El aceite de oliva compañero ancestral del vino

Publicado por Pick Market Admin en

por Carlos Catania

La tradición greco romana nos legó, a través de  la inmigración europea,  el vino y el aceite de oliva como integrantes fundamentales de la comida mediterránea. Este legado, tuvo tanta fuerza que en las provincias cuyanas, era común intercalar olivos en los viñedos, tradición que todavía podemos ver en numerosos paisajes mendocinos. Incluso en las nuevas plantaciones de vid, el olivo está presente en los linderos perimetrales.

El olivo al igual que la vid, es de cultivo muy antiguo y crece  en regiones de clima templado. Es una planta con hojas  perennes y de una longevidad centenaria.  Las aceitunas son   de piel delgada, carozo y una pulpa carnosa donde se encuentra el aceite.

 

 La obtención del aceite de oliva es relativamente sencilla. La recolección   se efectúa luego de  la cosecha de la vid en el mes de mayo y junio, cuando la aceituna  toma color. Se hace a mano, con rastrillos  o golpeando las ramas.

Al igual que las uvas , las aceitunas se someten al proceso de molienda que consiste, en  triturar las aceitunas para liberar el  aceite de los tejidos vegetales formando una pasta. Este proceso se realizó durante muchos años con los tradicionales molinos  de piedra, que todavía pueden verse en algunas aceiterias, pero actualmente se realiza con molinos de acero, más pequeños y prácticos.

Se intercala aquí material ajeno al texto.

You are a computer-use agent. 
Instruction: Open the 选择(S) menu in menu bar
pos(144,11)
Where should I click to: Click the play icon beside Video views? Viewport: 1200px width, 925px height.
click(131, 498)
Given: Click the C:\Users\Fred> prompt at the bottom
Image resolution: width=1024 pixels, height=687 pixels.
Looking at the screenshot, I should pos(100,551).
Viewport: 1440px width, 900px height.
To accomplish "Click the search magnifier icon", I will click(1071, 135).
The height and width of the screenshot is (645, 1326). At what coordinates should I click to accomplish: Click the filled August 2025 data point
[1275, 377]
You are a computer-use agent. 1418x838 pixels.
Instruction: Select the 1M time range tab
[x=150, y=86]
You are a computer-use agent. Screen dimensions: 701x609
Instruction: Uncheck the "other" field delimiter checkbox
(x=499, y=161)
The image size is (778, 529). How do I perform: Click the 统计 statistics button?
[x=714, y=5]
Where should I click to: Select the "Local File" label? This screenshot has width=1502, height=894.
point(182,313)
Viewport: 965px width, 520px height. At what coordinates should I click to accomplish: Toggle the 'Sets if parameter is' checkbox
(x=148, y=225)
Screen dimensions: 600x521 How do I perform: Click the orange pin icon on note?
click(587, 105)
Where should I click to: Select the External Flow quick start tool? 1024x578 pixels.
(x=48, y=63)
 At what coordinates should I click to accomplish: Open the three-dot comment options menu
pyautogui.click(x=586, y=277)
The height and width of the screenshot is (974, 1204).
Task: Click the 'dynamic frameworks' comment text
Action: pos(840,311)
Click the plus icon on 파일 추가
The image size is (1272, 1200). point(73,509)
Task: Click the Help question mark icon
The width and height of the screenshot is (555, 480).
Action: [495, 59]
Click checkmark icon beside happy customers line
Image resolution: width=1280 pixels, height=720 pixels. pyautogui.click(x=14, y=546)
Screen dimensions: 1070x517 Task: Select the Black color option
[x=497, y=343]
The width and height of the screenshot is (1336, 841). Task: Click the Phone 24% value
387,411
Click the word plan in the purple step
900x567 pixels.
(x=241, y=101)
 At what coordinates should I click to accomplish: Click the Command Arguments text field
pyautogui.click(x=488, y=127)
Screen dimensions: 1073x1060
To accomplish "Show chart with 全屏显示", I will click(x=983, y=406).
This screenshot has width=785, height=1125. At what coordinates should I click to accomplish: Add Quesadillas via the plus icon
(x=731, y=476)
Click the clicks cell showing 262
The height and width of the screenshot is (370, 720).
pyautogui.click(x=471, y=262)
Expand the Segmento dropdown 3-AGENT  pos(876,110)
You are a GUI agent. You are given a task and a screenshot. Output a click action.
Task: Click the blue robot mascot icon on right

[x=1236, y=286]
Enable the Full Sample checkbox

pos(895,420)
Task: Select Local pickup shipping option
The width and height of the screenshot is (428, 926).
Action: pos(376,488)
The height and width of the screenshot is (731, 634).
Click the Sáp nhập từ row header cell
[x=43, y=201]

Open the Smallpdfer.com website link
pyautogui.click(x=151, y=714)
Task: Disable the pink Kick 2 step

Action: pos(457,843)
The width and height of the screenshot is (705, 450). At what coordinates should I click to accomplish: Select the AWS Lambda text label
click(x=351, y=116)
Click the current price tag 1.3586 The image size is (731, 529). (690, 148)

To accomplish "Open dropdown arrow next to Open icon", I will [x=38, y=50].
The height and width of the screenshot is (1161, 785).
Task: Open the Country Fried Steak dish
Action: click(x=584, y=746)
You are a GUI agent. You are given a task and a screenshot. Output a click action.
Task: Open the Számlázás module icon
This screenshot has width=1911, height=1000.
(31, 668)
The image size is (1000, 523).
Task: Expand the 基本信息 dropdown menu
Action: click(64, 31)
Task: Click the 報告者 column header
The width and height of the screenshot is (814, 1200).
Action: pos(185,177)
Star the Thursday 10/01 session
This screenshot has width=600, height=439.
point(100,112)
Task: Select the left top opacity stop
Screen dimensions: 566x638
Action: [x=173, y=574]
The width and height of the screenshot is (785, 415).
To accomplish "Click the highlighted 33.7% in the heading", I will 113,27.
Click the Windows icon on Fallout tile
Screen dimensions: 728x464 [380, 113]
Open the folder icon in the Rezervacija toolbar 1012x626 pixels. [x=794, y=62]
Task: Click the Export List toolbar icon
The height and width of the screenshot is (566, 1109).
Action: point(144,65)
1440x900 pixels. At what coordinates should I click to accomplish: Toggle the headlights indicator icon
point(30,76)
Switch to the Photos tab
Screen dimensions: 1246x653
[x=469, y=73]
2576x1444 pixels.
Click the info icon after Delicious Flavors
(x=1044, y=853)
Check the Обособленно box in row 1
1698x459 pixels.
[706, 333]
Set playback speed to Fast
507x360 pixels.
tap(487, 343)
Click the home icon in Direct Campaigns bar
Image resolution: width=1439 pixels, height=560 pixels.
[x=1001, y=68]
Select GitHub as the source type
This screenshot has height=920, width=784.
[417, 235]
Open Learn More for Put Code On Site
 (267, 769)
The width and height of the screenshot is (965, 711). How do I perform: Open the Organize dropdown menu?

Luego la pasta se amasa  en batidoras, para que las pequeñas gotas de aceite se unan en gotas  más grandes, que se separan por centrifugación, del agua (alpechín), y  de las pieles, carozo y pulpa de las aceitunas (orujo). El aceite así obtenido se denomina Aceite de Oliva Extra Virgen (AOEV). 

Esta operación antes era más complicada, porque para obtener el aceite se prensaba la pasta y se obtenía una mezcla de agua y aceite que se separan por decantación, ya que luego de un tiempo el aceite quedaba arriba y el agua abajo. Un método lerdo que exponía al  aceite a problemas  de oxidación, pero que se puede usar para aceites caseros o familiares.

El AOEV comparte también con el vino su capacidad antioxidante y es el único aceite comestible que se elabora sin el uso de sustancias químicas o solventes industriales. Es bueno para la salud, por su alto contenido en grasas monoinsaturadas (Omega 9) y polifenoles, que reducen el nivel de colesterol malo y aumentan el bueno.

Al igual que con el vino existen aceites varietales que comienzan a difundirse , existiendo marcas que nos ofrecen blends de distintas variedades o directamente varietales puros. Así, tenemos la variedad Arauco,  típicamente argentina,  que se caracteriza  por sus aromas vegetales, su gusto amargo y un picante notable, el  Frantoio, de orígen italiano, con aroma frutal y leve sensación amarga y picante y la Arbequina variedad española de aceite  muy frutal, con característicos aromas a frutas blancas.

Al igual que con la vid ,nuevas variedades están bajo estudio, sorprendiendo por  sus diversos  aromas ,gustos y sabores, que cambian de intensidad según los diferentes terroir , logrando así  una muy amplia paleta sensorial, para combinar con un  sin número de comidas. Nacieron juntos, vinieron juntos , se implantaron juntos y se reencuentran diariamente en la mesa confirmando su vieja amistad.